When I read the synopsis for The Amulet of Samarkand, I was largely expecting another Harry Potter clone or something of the same general ilk. Within the first couple of chapters, I was pleasantly surprised to find that this book has plenty of unique qualities that set it apart from the current kids fantasy books I've read lately.
One of the first things I came to enjoy was the overall tone of the writing. The author has broken the story out into two main categories and alternates between them….The categories are the point of view and voice. One segment will be from the point of view of Bartimaeus, the very old, very talented, and very sarcastic djinn who has been summoned for what he suspects will be a menial task of an underage magician. The other segment is from the point of view of that underage magician, Nathaniel, who is young, somewhat naive as to the way things work in his society, and very passionate.
The alternating voices provide an engaging counterbalance in the story and also add tension and intrigue as we, the readers, learn things from one narrator that will potentially affect the other narrator who is currently "off stage."
The storyline is engaging as well. It takes place in a (presumably) contemporary England in which magic users are a sort of elite class. Unlike the Harry Potter world, magicians are not hiding from the non-magic-users. Instead, they are integrated into commerce, politics and other elements of society. There is a definite distinction between magic-users and non-magic-users, but the distinction is one of class and power rather than one of secrecy.
While the book/trilogy is named after Bartimaeus, the plot revolves around Nathaniel and the various events during his apprenticeship. He is apprenticed to a fairly inept and almost non-present master. Nathaniel has good teachers and a strong passion to learn, so he actually engages in his own self-paced learning by sneaking into his master's books and devouring all the knowledge he can.
At first this extra knowledge/talent looks like it will be a great boon for him when he is first introduced to other magicians. But after being put down, he seeks revenge through a fairly small prank for which he is punished.
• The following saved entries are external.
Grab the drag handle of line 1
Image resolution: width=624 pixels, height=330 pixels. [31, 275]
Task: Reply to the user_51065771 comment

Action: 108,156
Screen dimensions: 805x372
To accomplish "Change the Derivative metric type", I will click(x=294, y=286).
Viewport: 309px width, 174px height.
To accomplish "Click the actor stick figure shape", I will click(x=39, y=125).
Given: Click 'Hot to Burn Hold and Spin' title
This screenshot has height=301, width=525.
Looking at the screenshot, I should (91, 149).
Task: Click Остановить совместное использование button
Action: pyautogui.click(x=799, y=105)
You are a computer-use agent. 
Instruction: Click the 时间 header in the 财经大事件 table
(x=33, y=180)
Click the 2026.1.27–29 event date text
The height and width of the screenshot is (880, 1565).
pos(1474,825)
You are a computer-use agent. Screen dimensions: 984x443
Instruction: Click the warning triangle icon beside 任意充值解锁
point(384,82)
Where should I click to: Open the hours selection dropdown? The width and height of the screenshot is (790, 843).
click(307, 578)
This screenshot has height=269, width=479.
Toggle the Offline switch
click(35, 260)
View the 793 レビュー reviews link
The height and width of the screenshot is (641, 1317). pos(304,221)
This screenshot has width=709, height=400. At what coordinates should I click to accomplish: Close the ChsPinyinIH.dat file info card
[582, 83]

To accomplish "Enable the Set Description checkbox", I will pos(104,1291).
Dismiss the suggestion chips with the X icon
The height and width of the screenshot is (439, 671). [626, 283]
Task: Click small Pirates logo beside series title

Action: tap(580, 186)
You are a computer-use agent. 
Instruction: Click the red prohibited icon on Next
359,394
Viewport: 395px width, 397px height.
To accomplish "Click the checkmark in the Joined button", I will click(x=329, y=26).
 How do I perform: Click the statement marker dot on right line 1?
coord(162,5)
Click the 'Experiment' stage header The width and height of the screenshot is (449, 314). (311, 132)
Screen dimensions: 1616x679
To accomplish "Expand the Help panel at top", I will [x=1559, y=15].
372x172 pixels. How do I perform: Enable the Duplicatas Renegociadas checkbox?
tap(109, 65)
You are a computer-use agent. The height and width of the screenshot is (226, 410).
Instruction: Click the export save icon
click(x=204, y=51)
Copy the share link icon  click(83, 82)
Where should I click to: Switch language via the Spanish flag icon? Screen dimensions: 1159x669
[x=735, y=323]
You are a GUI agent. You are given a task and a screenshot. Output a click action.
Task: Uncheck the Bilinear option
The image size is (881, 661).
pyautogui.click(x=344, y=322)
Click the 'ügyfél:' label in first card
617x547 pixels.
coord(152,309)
This punishment in turn increases his desire for revenge, and the downward spiral continues out of control (enter Bartimaeus, the Amulet from the title, murder, political intrigue, and more trouble than Nathaniel bargains for).
The writing style is smooth and easy to follow. I especially liked the Bartimeus segments for his snarky voice and hilarious footnotes. The plot is interesting and flowed nicely, revealing the nuances and tension bit by bit until the powder keg is ready to explode.
I really enjoyed this new take on the children/youth fantasy market. I am curious to see the direction the rest of the trilogy takes. I suspect it will be just as entertaining.